A medida que se acerca el 31 de marzo, fecha límite para presentar el modelo 721, desde ILEX Tax & Legal insisten en la importancia de revisar la situación de los contribuyentes con criptomonedas en el extranjero.
El despacho señala que esta obligación, todavía reciente en su aplicación práctica, continúa generando dudas, especialmente en lo relativo a cuándo existe realmente obligación de declarar.
Una obligación que depende del valor y la posición del contribuyente
De acuerdo con la normativa vigente, deben presentar el modelo 721 quienes, a 31 de diciembre del ejercicio anterior, hayan sido titulares, autorizados o beneficiarios de criptomonedas situadas en el extranjero, siempre que el valor conjunto supere los 50.000 euros.
Desde ILEX destacan que no solo debe tenerse en cuenta la titularidad directa, sino también situaciones en las que el contribuyente tenga poder de disposición o condición de titular real, lo que amplía el número de supuestos en los que puede existir obligación.
Asimismo, recuerdan que, una vez presentada la declaración, solo será necesario volver a hacerlo si el saldo aumenta en más de 20.000 euros.
La localización de las criptomonedas resulta determinante
Uno de los aspectos que más dudas genera es cuándo se consideran situadas en el extranjero.
Según explican desde el despacho, este criterio no depende del contribuyente, sino de la entidad que custodia las claves criptográficas.
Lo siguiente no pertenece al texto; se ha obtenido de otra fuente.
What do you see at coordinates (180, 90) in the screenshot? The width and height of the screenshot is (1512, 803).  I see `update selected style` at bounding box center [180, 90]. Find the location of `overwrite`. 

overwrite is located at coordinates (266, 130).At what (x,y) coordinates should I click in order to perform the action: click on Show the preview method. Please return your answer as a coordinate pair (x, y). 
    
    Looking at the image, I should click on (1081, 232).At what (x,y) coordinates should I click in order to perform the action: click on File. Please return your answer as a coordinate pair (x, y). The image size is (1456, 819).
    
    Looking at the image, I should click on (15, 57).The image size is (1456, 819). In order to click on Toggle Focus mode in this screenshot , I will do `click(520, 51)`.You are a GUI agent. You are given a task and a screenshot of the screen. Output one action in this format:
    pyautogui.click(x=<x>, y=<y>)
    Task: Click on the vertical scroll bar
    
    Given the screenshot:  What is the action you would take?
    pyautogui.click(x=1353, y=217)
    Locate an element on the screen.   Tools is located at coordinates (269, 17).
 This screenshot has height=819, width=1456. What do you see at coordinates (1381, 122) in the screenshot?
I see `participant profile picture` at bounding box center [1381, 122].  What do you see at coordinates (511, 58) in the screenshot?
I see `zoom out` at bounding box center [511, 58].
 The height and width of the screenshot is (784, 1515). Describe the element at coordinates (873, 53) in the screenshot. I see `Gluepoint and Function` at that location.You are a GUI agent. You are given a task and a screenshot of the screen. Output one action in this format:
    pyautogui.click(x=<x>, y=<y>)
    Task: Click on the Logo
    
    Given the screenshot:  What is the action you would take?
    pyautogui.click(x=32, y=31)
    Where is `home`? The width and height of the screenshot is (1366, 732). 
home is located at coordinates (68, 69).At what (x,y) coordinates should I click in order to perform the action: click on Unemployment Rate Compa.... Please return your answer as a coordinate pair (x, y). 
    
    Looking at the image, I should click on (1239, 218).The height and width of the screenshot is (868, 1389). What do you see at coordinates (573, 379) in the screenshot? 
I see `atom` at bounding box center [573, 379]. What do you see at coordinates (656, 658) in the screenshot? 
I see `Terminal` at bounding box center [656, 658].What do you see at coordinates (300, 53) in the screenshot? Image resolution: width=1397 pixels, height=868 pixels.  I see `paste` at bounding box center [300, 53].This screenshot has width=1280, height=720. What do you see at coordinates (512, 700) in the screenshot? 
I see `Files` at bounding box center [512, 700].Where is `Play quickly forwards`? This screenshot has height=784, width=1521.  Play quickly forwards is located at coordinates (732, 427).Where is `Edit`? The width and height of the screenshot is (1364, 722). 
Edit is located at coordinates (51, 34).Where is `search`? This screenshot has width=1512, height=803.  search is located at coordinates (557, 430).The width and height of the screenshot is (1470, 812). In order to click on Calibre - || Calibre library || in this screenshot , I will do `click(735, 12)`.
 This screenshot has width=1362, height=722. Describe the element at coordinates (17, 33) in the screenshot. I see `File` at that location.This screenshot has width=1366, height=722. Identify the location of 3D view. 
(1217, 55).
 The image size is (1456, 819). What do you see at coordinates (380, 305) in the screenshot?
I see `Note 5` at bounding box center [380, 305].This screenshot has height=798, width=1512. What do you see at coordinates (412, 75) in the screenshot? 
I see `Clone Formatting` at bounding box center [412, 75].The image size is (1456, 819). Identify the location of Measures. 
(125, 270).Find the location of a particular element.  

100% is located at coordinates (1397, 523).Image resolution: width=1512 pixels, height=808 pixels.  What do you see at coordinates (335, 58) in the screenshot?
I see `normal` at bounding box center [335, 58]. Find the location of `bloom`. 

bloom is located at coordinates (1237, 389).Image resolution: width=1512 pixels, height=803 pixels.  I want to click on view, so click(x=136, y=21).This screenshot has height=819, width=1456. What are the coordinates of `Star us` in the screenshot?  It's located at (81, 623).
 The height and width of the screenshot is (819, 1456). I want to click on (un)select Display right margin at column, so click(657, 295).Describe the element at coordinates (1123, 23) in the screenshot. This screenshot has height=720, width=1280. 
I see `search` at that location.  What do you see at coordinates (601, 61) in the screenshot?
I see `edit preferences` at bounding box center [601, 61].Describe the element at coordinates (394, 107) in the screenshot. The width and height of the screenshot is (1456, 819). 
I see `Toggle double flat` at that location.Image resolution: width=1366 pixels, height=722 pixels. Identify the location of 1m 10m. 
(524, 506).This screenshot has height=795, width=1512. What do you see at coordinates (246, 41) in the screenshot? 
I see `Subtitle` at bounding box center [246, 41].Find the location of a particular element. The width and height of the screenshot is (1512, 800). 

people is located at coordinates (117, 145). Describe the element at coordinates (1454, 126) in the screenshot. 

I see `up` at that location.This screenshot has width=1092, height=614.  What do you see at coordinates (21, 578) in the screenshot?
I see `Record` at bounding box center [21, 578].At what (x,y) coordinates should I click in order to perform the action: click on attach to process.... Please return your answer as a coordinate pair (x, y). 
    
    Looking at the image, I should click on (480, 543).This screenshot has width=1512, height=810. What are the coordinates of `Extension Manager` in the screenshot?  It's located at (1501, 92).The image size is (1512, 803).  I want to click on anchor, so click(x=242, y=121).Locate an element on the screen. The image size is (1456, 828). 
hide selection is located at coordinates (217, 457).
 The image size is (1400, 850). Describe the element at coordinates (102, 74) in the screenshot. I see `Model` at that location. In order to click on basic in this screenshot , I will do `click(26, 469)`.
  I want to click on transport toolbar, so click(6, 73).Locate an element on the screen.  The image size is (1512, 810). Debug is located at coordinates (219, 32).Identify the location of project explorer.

En concreto, se considerarán en el extranjero cuando dicha entidad no esté obligada a informar conforme a la normativa española.
Este punto resulta especialmente relevante en el contexto actual, donde muchos usuarios operan a través de plataformas internacionales.
Un modelo similar al 720, pero con particularidades propias
El modelo 721 sigue una lógica similar a la del modelo 720, al tratarse de una declaración informativa sobre activos situados fuera de España. Sin embargo, su aplicación a monedas virtuales introduce elementos específicos que requieren un análisis detallado.
Entre la información a declarar se incluyen la identificación de la entidad de custodia, el tipo de criptomoneda y su valoración a cierre de ejercicio.
La importancia de revisar cada caso antes del plazo
Desde ILEX Tax & Legal recomiendan analizar cada situación concreta antes de la finalización del plazo, especialmente en aquellos casos en los que:
- Existan criptomonedas en plataformas extranjeras
- Se haya tenido la condición de titular o autorizado durante el ejercicio
- Existan dudas sobre el valor conjunto de los activos
El despacho recuerda que no existirá obligación de declarar cuando el valor total no supere los 50.000 euros, pero que, en caso de superarse dicho límite, deberá informarse sobre la totalidad de las monedas virtuales.
Consecuencias de una presentación incorrecta o fuera de plazo
Aunque el modelo 721 tiene carácter informativo, su incumplimiento puede dar lugar a sanciones. Entre ellas, se contemplan multas de 300 euros en caso de requerimiento, 150 euros por presentación incorrecta, así como penalizaciones adicionales por datos omitidos o erróneos.
Un ámbito que sigue requiriendo interpretación práctica
Desde el despacho subrayan que, pese a tratarse de una obligación ya regulada, su aplicación práctica continúa planteando cuestiones que requieren un análisis individualizado.
Por ello, insisten en que una revisión previa antes del 31 de marzo resulta clave para evitar errores y asegurar el correcto cumplimiento de la obligación informativa.